● Stored records
--- START ---

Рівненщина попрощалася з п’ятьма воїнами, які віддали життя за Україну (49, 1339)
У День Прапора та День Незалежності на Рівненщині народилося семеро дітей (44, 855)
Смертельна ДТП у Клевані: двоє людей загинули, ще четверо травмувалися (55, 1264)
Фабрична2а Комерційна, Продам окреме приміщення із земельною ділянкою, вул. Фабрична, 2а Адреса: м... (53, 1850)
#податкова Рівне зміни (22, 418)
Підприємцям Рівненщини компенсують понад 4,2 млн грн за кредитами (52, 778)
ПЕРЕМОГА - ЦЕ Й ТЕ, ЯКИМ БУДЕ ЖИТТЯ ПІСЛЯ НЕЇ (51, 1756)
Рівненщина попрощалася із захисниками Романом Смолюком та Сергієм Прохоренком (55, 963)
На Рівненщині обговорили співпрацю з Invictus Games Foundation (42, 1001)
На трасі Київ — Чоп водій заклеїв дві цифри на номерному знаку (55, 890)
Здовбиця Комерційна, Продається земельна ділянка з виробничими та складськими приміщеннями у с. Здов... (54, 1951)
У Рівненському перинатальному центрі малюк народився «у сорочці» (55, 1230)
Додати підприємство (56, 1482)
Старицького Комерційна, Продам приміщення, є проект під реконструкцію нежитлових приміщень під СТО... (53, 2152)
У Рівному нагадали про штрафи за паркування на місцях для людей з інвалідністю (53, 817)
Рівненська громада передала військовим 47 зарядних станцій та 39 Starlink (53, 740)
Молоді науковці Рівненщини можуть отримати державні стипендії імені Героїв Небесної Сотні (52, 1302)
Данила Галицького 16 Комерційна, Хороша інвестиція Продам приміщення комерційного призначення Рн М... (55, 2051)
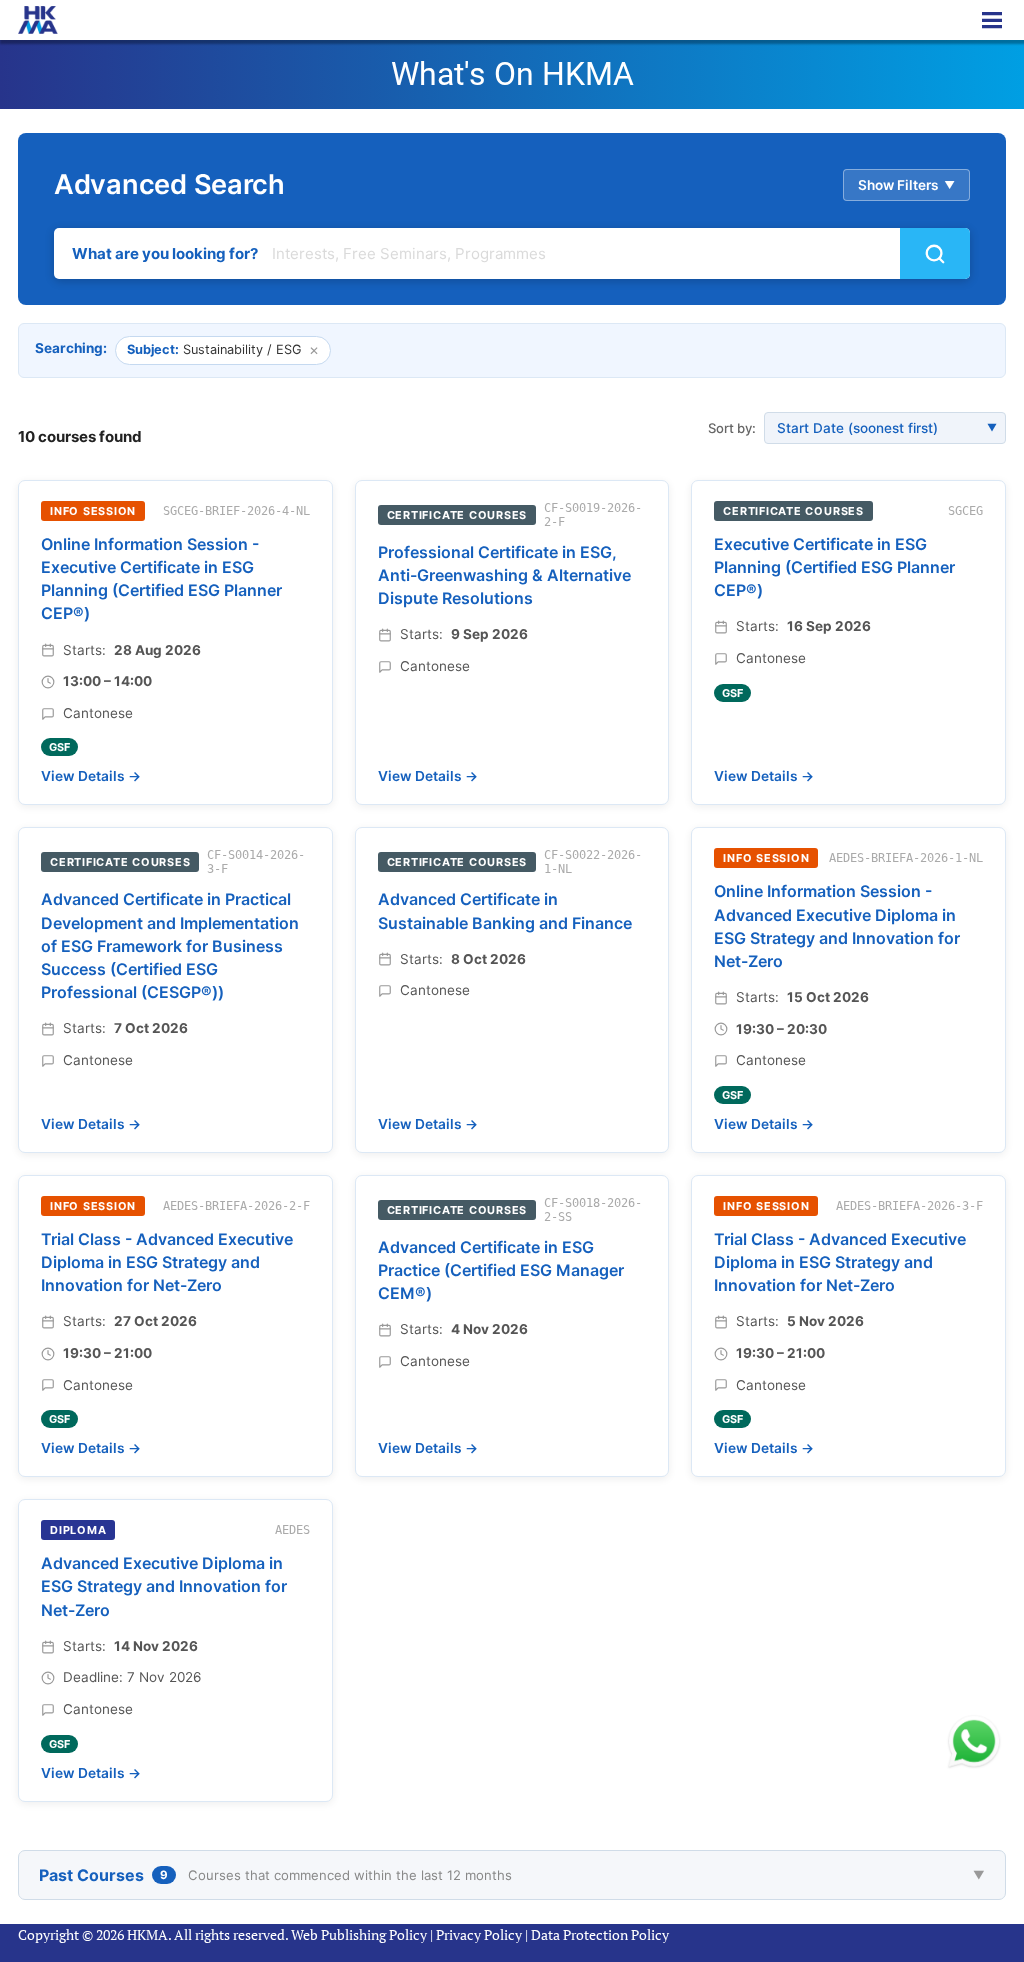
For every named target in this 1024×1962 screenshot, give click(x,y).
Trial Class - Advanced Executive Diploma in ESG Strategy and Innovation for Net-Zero (167, 1262)
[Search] (935, 253)
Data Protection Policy (600, 1934)
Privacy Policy (479, 1934)
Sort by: (732, 428)
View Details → (91, 776)
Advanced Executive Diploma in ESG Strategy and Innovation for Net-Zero (164, 1586)
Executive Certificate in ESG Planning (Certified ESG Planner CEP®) (834, 567)
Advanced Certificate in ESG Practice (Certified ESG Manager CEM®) (501, 1270)
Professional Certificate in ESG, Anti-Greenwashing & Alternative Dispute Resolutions (504, 575)
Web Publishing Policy (359, 1934)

--- END ---

All lines starting at the one holding "Professional Certificate in" and ending at the last line above must be output exactly, and no other line may appear.

● ANSWER TO THE PROBLEM
Professional Certificate in ESG, Anti-Greenwashing & Alternative Dispute Resolutions (504, 575)
Web Publishing Policy (359, 1934)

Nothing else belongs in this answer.